Assigned task
In the listing below, write out exactly each line from the first through the one containing "Click the phpMyAdmin".

Extracted information

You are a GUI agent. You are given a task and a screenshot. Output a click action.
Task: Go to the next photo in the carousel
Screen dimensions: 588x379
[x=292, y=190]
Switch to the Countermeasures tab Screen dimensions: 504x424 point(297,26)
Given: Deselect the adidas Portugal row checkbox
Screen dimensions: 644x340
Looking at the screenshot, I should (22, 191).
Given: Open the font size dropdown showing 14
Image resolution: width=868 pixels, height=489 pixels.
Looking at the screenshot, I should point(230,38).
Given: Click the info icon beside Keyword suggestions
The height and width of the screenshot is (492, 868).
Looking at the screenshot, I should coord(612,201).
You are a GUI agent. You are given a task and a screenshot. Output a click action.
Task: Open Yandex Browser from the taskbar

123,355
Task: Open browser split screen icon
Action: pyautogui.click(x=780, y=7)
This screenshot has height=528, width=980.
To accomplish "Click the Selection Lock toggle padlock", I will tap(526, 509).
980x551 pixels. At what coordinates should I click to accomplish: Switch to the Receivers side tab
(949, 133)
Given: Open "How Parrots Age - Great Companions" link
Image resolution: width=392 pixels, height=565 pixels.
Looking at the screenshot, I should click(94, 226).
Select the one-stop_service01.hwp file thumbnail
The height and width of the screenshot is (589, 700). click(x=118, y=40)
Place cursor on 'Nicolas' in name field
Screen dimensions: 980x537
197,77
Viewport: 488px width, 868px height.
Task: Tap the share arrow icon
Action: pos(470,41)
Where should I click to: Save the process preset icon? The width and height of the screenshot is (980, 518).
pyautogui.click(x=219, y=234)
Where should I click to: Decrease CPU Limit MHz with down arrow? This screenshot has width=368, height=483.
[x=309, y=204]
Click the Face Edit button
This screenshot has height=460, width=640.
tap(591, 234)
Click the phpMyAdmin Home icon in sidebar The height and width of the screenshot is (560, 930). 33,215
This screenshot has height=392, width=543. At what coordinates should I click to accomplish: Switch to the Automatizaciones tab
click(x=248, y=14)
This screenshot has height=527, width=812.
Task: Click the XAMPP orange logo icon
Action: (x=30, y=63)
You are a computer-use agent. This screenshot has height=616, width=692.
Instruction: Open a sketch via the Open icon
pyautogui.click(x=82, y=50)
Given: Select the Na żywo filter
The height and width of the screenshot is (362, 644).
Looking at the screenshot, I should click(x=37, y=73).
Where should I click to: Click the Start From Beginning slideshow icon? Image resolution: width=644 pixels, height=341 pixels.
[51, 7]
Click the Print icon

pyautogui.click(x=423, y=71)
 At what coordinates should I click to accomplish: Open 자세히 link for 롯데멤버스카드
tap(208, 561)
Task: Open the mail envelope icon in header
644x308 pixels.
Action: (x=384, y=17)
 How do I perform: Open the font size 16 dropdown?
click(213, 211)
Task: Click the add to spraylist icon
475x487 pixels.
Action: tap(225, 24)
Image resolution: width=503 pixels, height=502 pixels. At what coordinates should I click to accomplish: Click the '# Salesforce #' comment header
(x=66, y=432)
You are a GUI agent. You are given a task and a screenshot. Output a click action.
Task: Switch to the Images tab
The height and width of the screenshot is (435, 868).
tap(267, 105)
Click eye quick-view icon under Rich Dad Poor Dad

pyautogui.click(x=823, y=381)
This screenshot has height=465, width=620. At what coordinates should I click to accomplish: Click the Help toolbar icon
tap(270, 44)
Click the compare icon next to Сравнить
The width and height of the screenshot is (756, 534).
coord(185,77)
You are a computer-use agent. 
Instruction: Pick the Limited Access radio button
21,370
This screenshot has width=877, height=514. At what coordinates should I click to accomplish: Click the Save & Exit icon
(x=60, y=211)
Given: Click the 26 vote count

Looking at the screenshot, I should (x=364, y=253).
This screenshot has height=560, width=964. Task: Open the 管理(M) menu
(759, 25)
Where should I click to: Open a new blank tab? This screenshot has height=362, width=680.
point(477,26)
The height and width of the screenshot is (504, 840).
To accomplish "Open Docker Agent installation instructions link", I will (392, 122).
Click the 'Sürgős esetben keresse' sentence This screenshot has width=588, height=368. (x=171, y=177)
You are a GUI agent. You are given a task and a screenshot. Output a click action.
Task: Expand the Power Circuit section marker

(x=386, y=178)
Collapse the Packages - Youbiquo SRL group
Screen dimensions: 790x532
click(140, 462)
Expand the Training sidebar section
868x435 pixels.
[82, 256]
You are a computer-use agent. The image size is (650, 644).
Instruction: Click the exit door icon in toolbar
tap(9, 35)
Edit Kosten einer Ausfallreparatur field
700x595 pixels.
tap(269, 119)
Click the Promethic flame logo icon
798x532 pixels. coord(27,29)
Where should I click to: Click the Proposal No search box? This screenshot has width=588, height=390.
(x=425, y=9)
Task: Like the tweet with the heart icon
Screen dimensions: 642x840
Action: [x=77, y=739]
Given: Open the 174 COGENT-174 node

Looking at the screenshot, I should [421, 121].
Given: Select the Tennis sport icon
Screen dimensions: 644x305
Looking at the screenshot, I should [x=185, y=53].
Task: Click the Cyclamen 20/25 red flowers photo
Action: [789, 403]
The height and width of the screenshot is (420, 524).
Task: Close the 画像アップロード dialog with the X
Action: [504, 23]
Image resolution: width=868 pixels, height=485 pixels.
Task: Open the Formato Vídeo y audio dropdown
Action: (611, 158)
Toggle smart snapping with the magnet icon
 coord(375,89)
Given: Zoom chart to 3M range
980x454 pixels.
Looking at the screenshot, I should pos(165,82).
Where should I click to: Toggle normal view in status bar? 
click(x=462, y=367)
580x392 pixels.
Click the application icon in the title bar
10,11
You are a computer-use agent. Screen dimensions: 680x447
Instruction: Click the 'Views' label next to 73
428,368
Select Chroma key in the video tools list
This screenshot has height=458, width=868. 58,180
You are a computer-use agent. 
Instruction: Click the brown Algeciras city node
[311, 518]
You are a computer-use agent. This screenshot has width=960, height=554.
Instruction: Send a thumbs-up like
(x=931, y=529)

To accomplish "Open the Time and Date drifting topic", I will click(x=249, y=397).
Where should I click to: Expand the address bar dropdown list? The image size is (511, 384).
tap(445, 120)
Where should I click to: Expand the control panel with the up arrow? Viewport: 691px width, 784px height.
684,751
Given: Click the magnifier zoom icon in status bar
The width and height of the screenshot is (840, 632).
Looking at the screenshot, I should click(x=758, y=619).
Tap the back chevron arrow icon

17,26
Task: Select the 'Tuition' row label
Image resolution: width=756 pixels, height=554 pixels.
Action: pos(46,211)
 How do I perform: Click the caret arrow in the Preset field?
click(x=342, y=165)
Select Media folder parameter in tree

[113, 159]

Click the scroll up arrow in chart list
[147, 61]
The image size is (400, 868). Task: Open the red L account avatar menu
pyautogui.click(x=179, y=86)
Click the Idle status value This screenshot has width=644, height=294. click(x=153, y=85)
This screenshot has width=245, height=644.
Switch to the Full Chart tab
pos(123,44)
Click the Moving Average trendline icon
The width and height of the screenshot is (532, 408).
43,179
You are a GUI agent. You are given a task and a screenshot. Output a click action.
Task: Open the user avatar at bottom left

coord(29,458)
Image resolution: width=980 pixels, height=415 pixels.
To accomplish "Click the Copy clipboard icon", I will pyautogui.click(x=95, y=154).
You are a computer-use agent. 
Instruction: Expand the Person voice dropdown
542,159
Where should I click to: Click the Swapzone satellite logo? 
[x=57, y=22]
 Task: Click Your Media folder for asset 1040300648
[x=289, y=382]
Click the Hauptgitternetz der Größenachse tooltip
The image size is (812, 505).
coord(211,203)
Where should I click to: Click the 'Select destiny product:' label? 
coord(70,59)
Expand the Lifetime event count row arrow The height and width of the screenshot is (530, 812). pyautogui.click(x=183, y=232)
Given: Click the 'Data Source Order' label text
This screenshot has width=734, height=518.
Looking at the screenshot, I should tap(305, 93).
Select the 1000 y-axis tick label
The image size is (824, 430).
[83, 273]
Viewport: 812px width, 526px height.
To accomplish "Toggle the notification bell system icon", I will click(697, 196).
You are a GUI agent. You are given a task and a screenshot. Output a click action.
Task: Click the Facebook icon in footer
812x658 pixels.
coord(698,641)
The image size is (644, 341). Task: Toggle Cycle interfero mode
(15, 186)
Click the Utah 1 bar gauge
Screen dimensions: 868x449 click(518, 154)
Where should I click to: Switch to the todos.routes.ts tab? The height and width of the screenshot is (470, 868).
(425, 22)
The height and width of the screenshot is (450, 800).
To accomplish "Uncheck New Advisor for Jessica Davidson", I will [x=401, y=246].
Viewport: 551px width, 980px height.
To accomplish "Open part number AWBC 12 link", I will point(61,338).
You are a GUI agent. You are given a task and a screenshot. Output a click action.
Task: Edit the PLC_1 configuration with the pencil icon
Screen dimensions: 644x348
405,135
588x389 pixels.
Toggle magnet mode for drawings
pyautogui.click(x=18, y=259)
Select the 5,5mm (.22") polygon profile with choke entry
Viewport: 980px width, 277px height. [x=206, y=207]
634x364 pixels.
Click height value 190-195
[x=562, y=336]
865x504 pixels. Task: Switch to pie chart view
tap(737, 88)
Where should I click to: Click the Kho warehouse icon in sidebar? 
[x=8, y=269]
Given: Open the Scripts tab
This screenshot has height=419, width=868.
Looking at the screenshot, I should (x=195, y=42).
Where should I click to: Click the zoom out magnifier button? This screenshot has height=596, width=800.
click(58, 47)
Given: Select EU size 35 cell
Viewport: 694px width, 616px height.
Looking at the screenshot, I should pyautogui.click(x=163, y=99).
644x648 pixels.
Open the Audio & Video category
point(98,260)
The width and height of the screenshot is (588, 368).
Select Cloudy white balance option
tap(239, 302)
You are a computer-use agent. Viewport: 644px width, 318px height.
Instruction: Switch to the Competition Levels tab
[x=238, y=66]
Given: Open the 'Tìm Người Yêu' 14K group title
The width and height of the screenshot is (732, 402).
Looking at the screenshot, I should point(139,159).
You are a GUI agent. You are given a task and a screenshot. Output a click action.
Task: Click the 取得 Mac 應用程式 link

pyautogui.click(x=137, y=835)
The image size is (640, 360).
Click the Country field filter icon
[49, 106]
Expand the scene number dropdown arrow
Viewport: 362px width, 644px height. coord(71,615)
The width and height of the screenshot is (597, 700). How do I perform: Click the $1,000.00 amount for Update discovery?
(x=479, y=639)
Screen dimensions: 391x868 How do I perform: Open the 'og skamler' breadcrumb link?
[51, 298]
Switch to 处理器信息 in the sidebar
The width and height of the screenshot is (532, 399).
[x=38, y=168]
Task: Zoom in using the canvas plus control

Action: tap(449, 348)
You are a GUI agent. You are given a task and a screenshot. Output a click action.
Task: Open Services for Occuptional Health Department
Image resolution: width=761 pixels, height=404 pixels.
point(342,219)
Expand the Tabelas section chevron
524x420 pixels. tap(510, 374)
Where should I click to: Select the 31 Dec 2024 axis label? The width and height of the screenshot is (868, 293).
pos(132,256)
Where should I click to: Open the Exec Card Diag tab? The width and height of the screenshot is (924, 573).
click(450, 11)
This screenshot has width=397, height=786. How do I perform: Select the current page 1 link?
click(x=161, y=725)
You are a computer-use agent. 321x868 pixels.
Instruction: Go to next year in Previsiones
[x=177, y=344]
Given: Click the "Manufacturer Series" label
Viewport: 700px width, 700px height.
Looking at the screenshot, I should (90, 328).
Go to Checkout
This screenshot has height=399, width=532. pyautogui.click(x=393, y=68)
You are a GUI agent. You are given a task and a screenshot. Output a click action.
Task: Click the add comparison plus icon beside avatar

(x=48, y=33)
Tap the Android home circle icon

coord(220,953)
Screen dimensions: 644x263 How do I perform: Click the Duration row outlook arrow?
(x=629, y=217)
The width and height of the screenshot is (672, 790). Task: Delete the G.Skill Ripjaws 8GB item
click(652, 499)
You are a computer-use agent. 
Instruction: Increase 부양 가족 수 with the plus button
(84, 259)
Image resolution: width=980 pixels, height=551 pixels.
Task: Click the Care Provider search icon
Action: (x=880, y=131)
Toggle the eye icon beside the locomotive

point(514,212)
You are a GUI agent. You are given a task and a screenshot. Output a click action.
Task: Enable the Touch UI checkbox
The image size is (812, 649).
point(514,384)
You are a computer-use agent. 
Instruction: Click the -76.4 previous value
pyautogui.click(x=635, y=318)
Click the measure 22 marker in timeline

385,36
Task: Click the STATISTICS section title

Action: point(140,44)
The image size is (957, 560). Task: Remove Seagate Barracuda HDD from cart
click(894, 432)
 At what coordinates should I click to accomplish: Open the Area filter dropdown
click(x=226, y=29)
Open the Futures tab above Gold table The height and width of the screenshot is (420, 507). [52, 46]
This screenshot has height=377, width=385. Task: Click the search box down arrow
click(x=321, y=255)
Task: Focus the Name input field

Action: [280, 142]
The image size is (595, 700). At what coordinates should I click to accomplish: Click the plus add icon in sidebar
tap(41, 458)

Written answer
You are a GUI agent. You are given a task and a screenshot. Output a click action.
Task: Go to the next photo in the carousel
Screen dimensions: 588x379
[x=292, y=190]
Switch to the Countermeasures tab Screen dimensions: 504x424 point(297,26)
Given: Deselect the adidas Portugal row checkbox
Screen dimensions: 644x340
Looking at the screenshot, I should (22, 191).
Given: Open the font size dropdown showing 14
Image resolution: width=868 pixels, height=489 pixels.
Looking at the screenshot, I should point(230,38).
Given: Click the info icon beside Keyword suggestions
The height and width of the screenshot is (492, 868).
Looking at the screenshot, I should coord(612,201).
You are a GUI agent. You are given a task and a screenshot. Output a click action.
Task: Open Yandex Browser from the taskbar

123,355
Task: Open browser split screen icon
Action: pyautogui.click(x=780, y=7)
This screenshot has height=528, width=980.
To accomplish "Click the Selection Lock toggle padlock", I will tap(526, 509).
980x551 pixels. At what coordinates should I click to accomplish: Switch to the Receivers side tab
(949, 133)
Given: Open "How Parrots Age - Great Companions" link
Image resolution: width=392 pixels, height=565 pixels.
Looking at the screenshot, I should click(94, 226).
Select the one-stop_service01.hwp file thumbnail
The height and width of the screenshot is (589, 700). click(x=118, y=40)
Place cursor on 'Nicolas' in name field
Screen dimensions: 980x537
197,77
Viewport: 488px width, 868px height.
Task: Tap the share arrow icon
Action: pos(470,41)
Where should I click to: Save the process preset icon? The width and height of the screenshot is (980, 518).
pyautogui.click(x=219, y=234)
Where should I click to: Decrease CPU Limit MHz with down arrow? This screenshot has width=368, height=483.
[x=309, y=204]
Click the Face Edit button
This screenshot has height=460, width=640.
tap(591, 234)
Click the phpMyAdmin Home icon in sidebar The height and width of the screenshot is (560, 930). 33,215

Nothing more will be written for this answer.